According to Ander, a P3 also demands that the private-sector partner make some adjustments to accommodate the requisite political process and its need for information, which raises issues around what information is required by the public versus what needs to be withheld because it is commercially sensitive. For example, a private-sector partner might willingly report certain information to an in camera municipal council meeting but not feel comfortable reporting the same information in a public meeting.

But that represents just one relatively small way in which private and public sector partners traditionally diverge. "Culturally, we have a faster decision-making process than our public partner. But the situation is necessarily very different for a government partner that is entrusted to manage public funds. Partners have to find a workable balance," says Ander.

Lastly, Ander says the private-sector partner should never lose sight of the big picture. "You must have the financial strength and culture to look long term," he says, explaining that unforeseen or unlikely events can have an impact on a company's business plan but needn't derail it.

So, is the SDEC a good model for other communities to follow? Ander says not necessarily, pointing out that different communities have different needs and areas of expertise. Toromont's recent arrangements with three other Ontario communities vary greatly.
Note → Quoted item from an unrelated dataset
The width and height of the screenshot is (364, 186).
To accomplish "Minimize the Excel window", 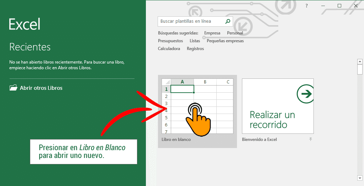I will 323,6.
However, in Sudbury the SDEC model works. In December 2001, the SDEC will increase its services with the addition of a new stand-alone co-generation plant adjacent to the expanding Sudbury Regional Hospital. The system will provide the hospital with heating, cooling, electricity and steam. A 20-year agreement secures the SDEC as the hospital's exclusive energy provider.
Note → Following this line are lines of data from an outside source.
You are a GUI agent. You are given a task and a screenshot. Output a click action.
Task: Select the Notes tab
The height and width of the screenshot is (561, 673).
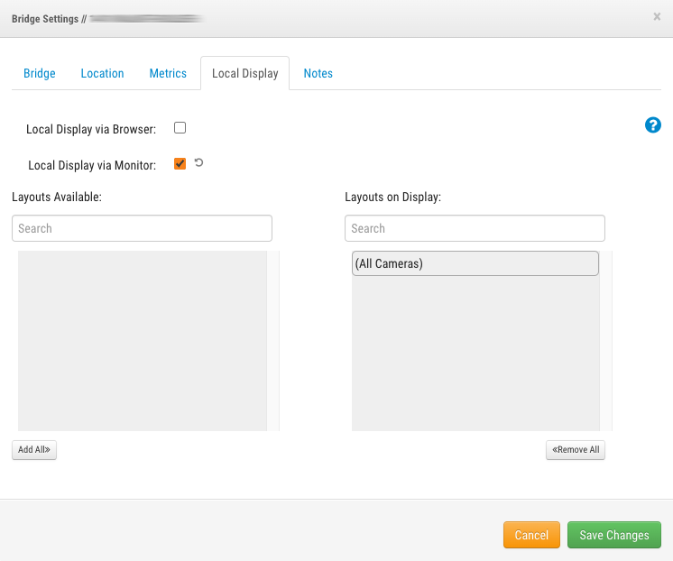[318, 73]
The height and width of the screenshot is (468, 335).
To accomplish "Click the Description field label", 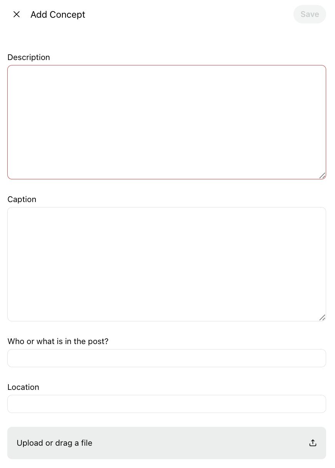I will click(29, 57).
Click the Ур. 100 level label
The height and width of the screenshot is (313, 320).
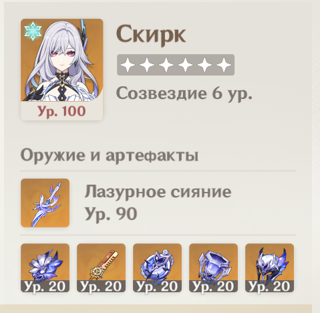pos(61,111)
Would Harvey Prudhomme, who today sits on SDEC's board of directors, call Sudbury's P3 a success? "We have an original $14 million project that is going to pay for itself and then turn a profit," he responds. "And with the addition of the new hospital plant, the city is going to have a total of 11 megawatts of back-up power that in a major emergency situation could provide energy to a lot of community care centres. Yes, I'd call that a success."


Brad Latta is a freelance writer based in Ottawa.